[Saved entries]
*** Begin section ***
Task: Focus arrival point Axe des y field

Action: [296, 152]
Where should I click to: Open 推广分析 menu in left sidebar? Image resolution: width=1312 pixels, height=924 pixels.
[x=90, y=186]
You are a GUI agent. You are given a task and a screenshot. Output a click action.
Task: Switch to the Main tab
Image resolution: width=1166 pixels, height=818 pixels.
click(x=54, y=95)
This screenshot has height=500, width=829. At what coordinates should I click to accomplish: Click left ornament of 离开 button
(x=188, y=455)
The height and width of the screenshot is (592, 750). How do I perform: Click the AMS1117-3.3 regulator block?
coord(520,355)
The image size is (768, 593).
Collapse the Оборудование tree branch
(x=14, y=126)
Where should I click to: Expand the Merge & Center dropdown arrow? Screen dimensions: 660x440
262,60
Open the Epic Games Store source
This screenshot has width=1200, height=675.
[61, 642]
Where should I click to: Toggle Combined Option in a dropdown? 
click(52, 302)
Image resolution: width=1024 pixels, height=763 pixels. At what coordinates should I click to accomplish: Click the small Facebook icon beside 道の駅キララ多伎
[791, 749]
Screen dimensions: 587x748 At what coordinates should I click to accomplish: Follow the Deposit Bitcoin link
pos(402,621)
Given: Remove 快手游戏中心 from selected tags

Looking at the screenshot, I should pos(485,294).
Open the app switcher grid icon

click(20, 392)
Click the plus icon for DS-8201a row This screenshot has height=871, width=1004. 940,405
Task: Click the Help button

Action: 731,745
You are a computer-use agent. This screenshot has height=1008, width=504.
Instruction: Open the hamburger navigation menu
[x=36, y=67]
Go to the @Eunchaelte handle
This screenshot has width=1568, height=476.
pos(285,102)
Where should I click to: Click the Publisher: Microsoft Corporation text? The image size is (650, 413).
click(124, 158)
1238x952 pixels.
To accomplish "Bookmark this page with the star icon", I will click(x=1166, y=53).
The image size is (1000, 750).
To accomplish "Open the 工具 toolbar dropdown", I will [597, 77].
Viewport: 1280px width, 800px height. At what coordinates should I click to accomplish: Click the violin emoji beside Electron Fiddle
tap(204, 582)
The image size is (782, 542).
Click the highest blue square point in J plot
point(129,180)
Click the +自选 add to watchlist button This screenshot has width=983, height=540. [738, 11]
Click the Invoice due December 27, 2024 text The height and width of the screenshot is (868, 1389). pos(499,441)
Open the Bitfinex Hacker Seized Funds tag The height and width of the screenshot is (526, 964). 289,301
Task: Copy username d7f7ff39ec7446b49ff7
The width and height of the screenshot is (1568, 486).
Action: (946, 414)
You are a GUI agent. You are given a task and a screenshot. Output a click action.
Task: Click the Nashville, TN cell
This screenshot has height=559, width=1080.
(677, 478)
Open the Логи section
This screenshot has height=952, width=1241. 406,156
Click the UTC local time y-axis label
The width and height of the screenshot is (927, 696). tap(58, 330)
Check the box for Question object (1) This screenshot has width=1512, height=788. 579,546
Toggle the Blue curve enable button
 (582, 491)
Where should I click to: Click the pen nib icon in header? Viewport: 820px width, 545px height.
*** End section ***
Exercise instructions:
All that is needed is a number: how many lines in the data above contain the string "will".

Response:
2